▶ **Given instruction**:
Put every line of the records below into a JSON list of strings, one string per line, skipping blank lines. Leave the pictures out of your answer.

▶ **Source material**:
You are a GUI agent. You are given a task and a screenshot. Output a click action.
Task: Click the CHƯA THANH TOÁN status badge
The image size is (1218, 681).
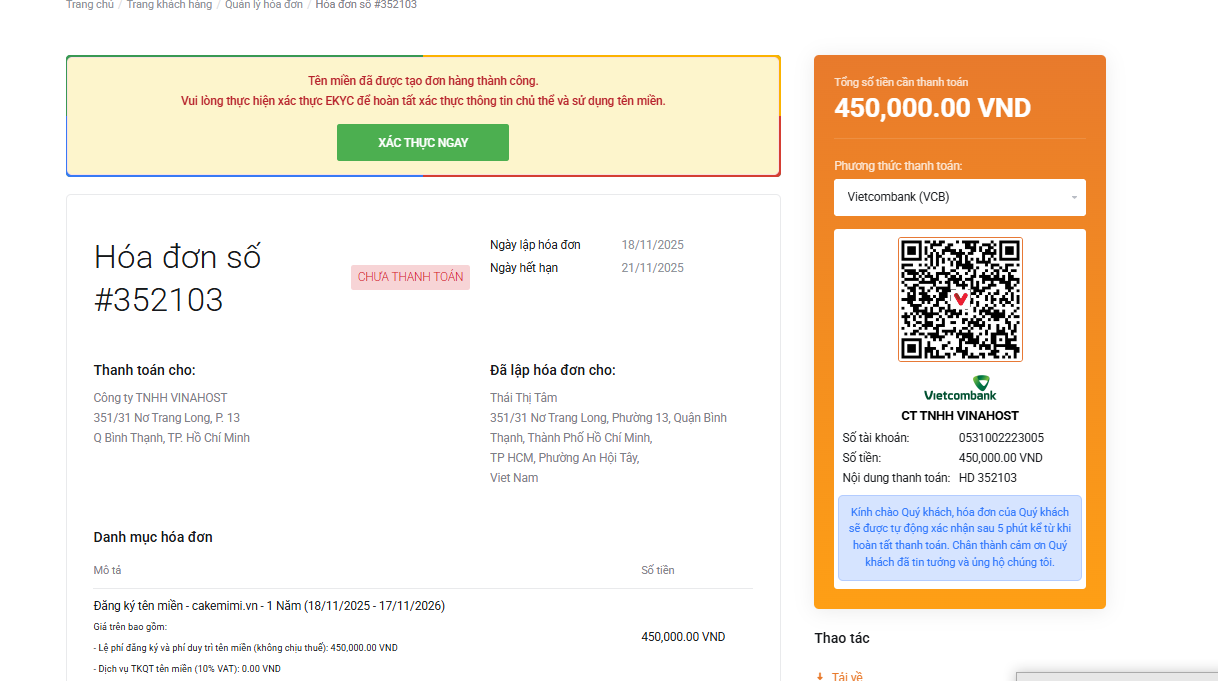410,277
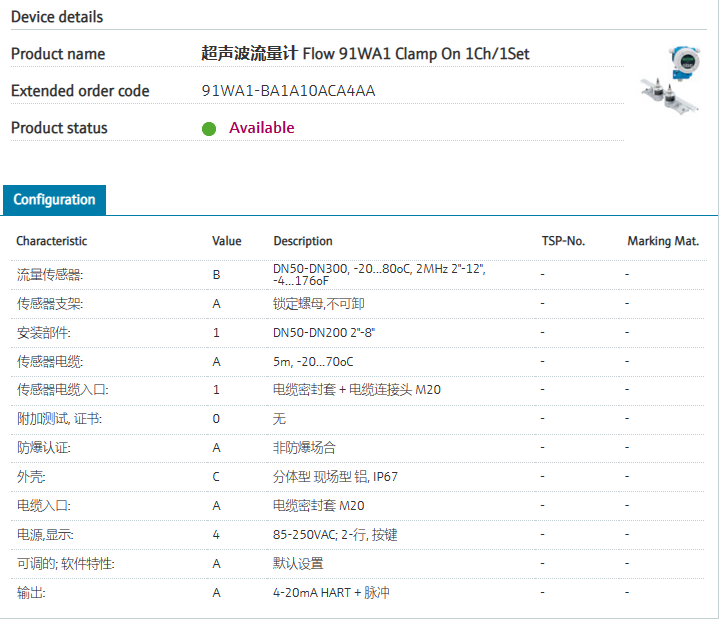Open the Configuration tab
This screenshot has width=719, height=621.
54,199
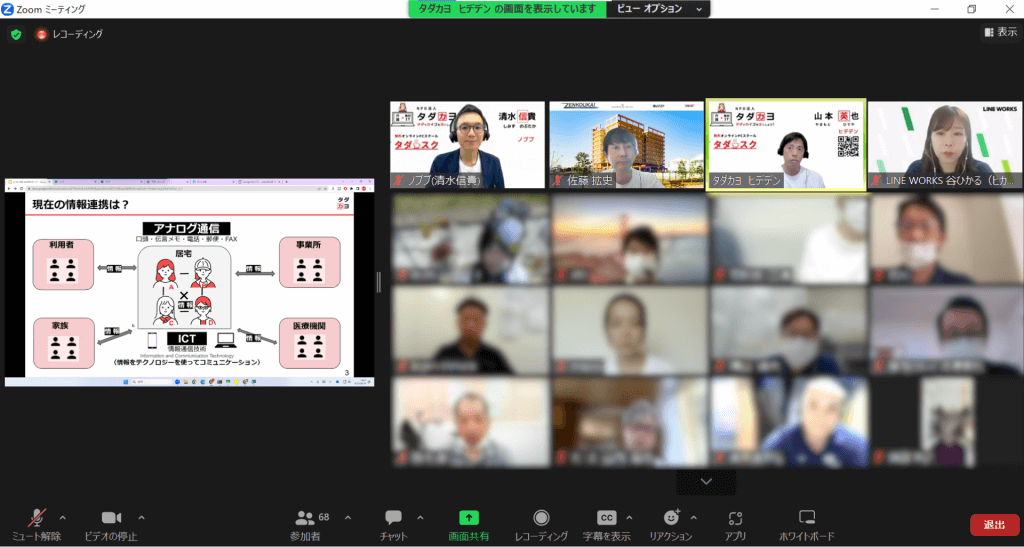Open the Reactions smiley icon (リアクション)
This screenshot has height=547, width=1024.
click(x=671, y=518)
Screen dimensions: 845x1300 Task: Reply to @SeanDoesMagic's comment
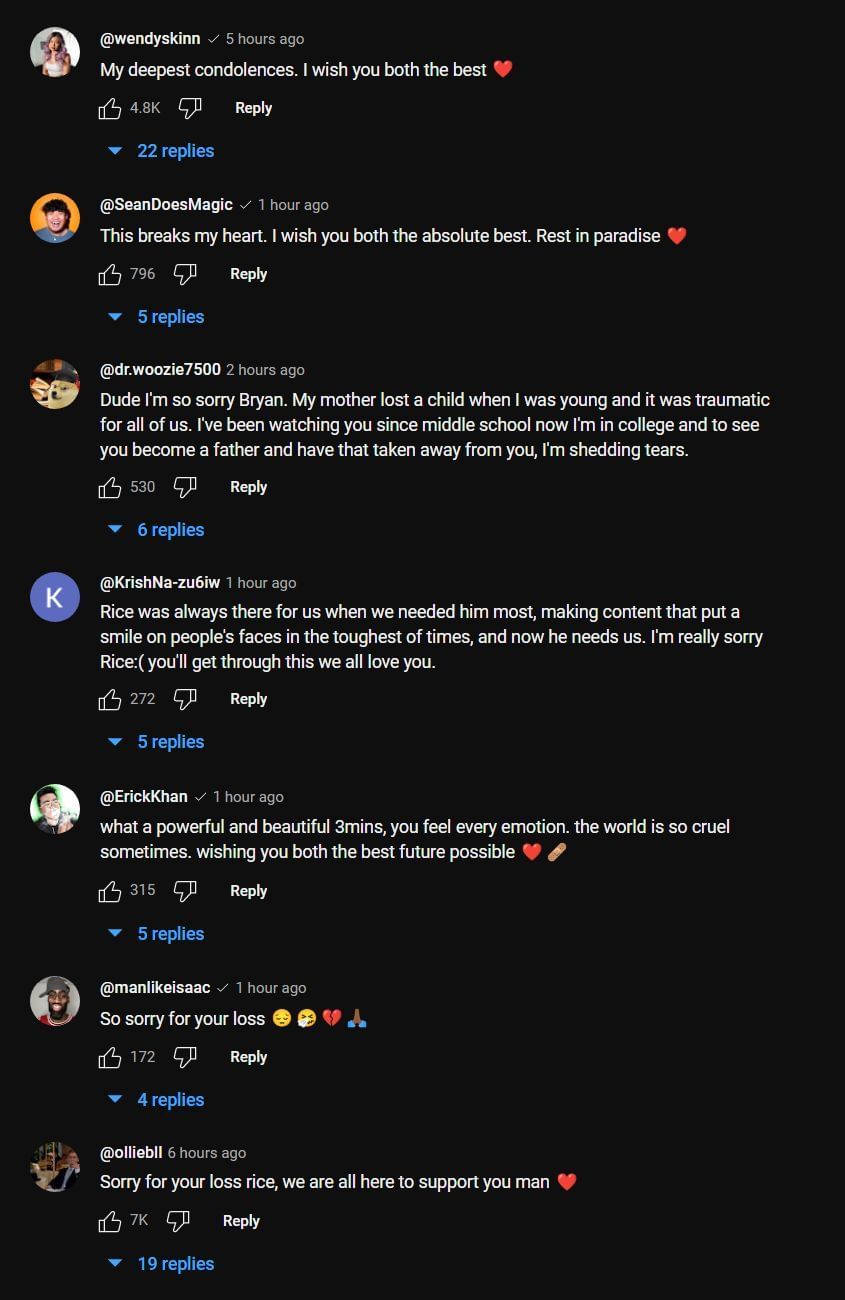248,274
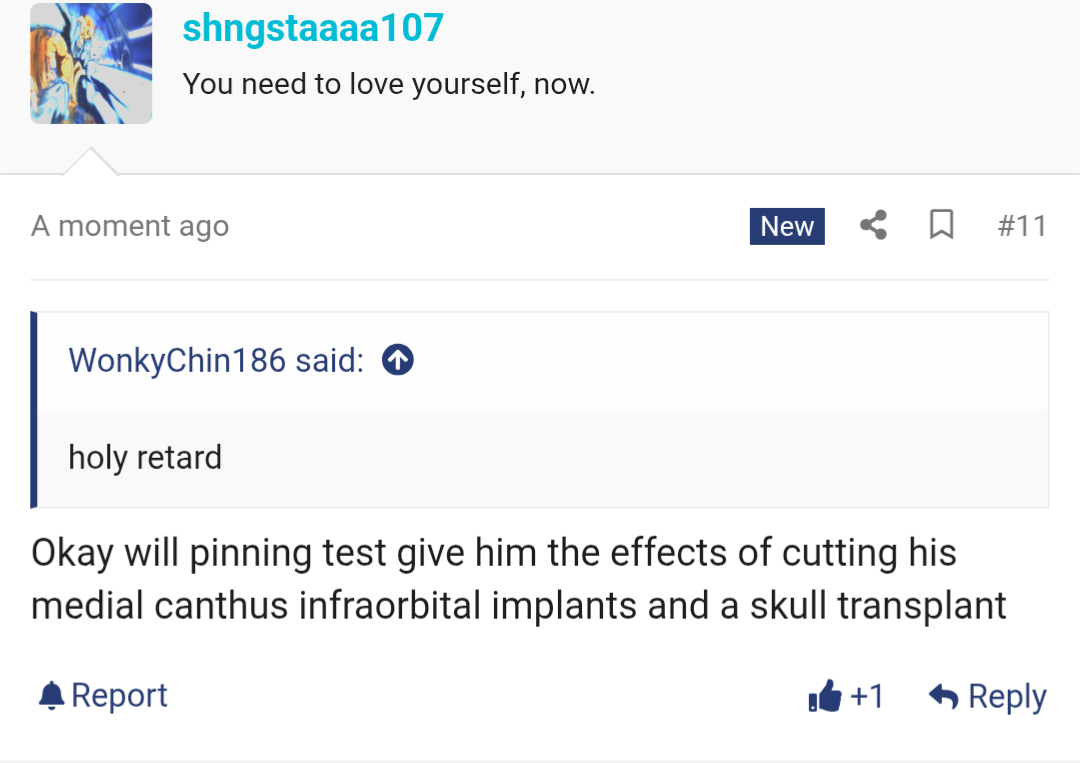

▶ **Exercise answer**:
[
  "You are a GUI agent. You are given a task and a screenshot. Output a click action.",
  "Task: Click the CHƯA THANH TOÁN status badge",
  "The image size is (1218, 681).",
  "410,277",
  "Open the Configuration tab",
  "This screenshot has width=719, height=621.",
  "54,199",
  "Open the Reactions smiley icon (リアクション)",
  "This screenshot has height=547, width=1024.",
  "click(x=671, y=518)",
  "Screen dimensions: 845x1300 Task: Reply to @SeanDoesMagic's comment",
  "248,274"
]